Em mais uma atualização da lista de trabalho análogo à escravidão foram incluídos 132 empregadores e excluídos outros 17, entre pessoas físicas e jurídicas. Na nova lista do Ministério do Trabalho e Emprego, divulgada na última quarta-feira (5), constam 289 nomes, envolvidos em processos encerrados, isto é, em que não cabem mais recursos para as partes.
A inclusão de empregadores flagrados em situação ilegal é prevista na Portaria Interministerial nº 4, de 11 de maio de 2016, e feita desde 2003, sendo atualizada todo semestre.
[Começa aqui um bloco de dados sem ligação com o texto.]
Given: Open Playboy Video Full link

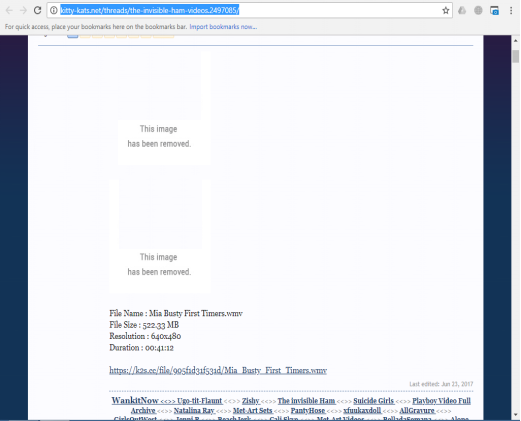Looking at the screenshot, I should click(441, 401).
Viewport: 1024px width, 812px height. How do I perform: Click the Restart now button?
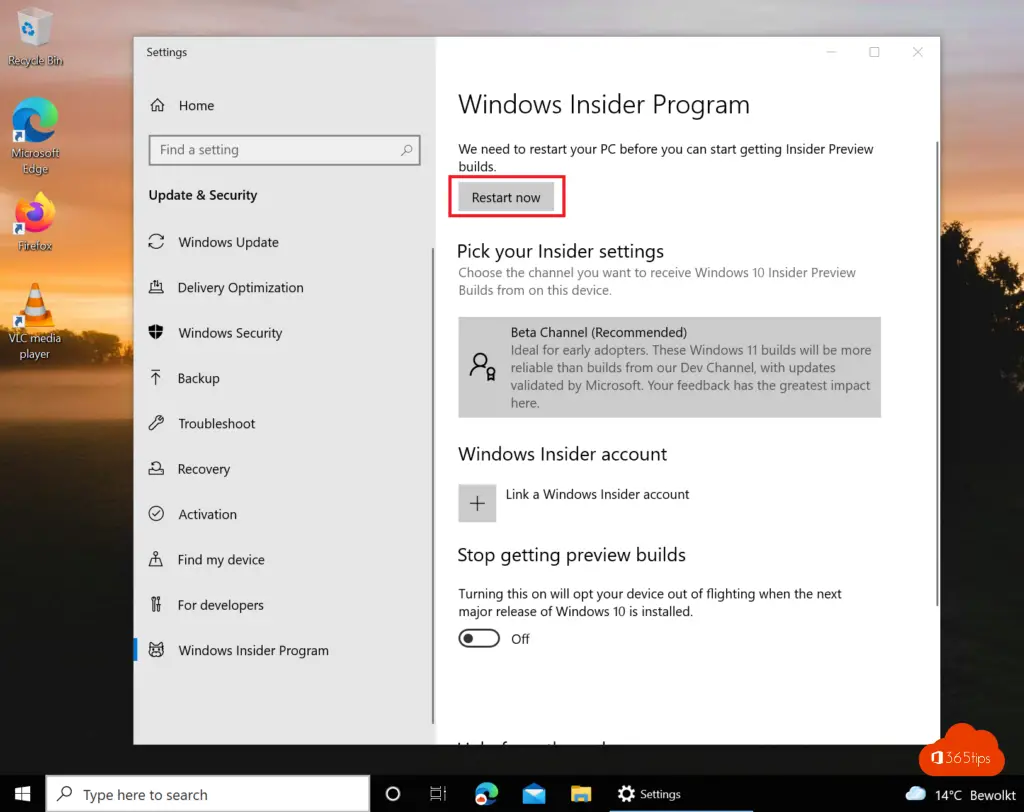506,197
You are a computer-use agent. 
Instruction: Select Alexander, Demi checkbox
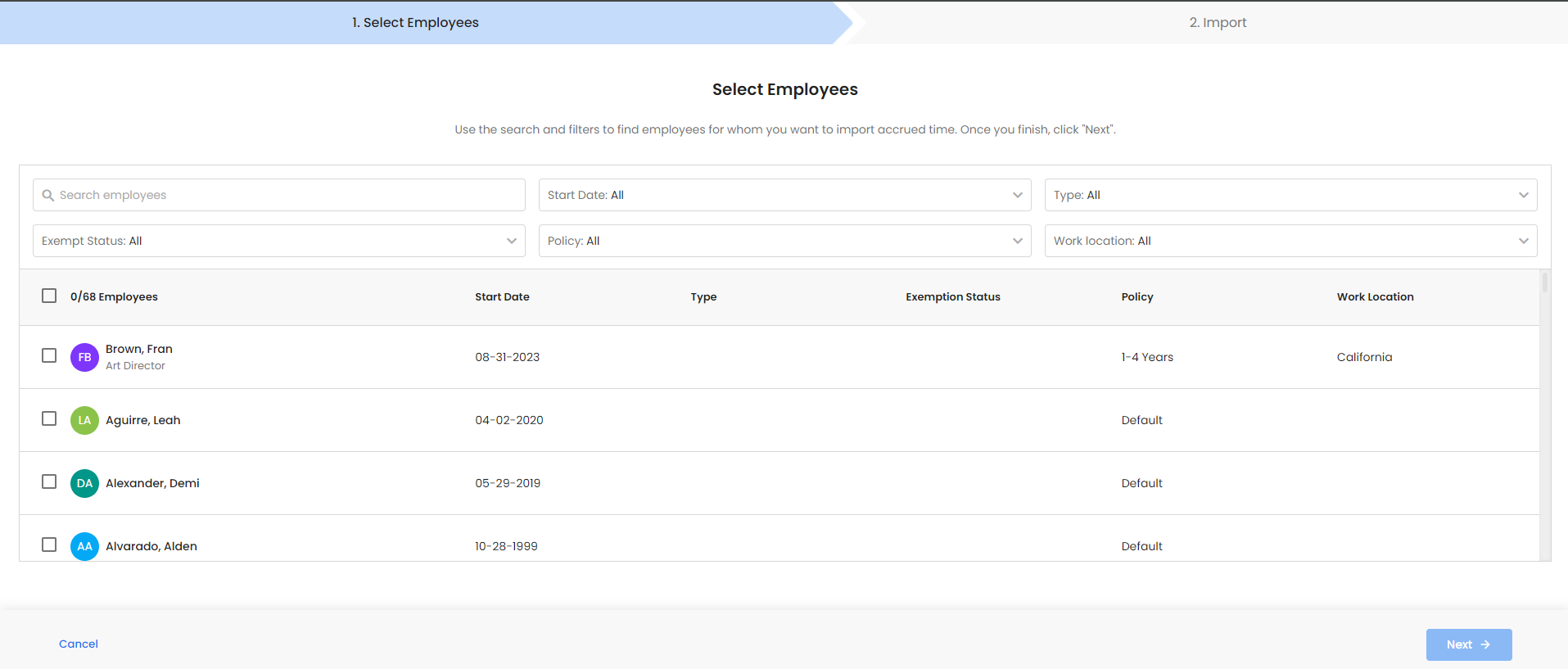(x=49, y=481)
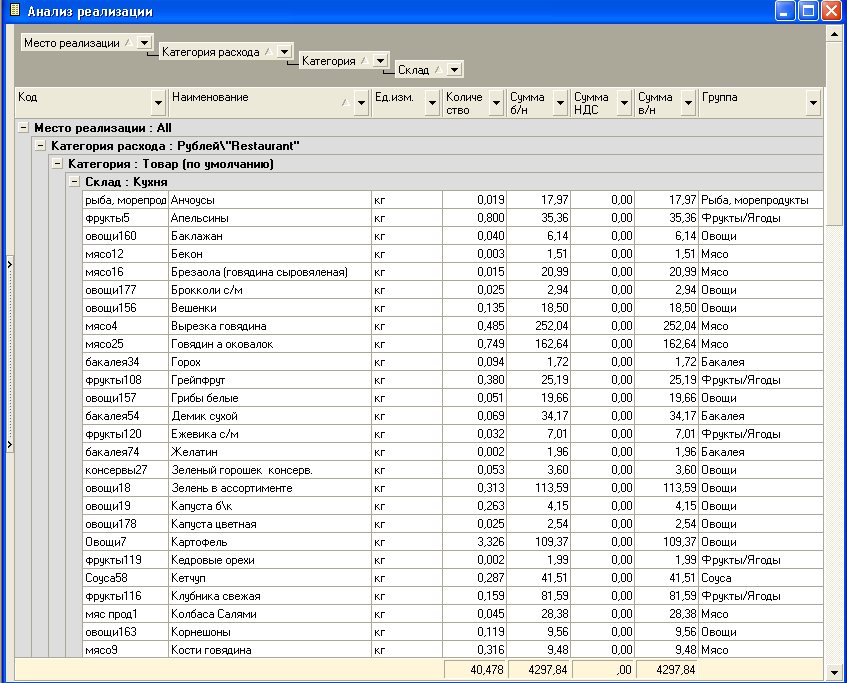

Os nomes permanecem na cadastro do governo federal por dois anos.
Os casos acrescentados à lista são dos períodos de 2018 a 2022.
- Minas Gerais (35)
- Goiás (15)
- Piauí (13)
- Pará (11)
- Maranhão (8)
- Paraná (8)
- Santa Catarina (7)
- Bahia (7)
- Mato Grosso do Sul (6)
- Rio Grande do Sul (6)
- Mato Grosso (5)
- Pernambuco (2)
- Distrito Federal (2)
- São Paulo (2)
- Ceará (1)
- Rondônia (1)
- Roraima (1)
- Rio Grande do Norte (1)
- Tocantins (1)
Pela atualização, observa-se, portanto, que, em 18 estados e no Distrito Federal, as equipes de fiscalização identificaram esse tipo de violação de direitos humanos.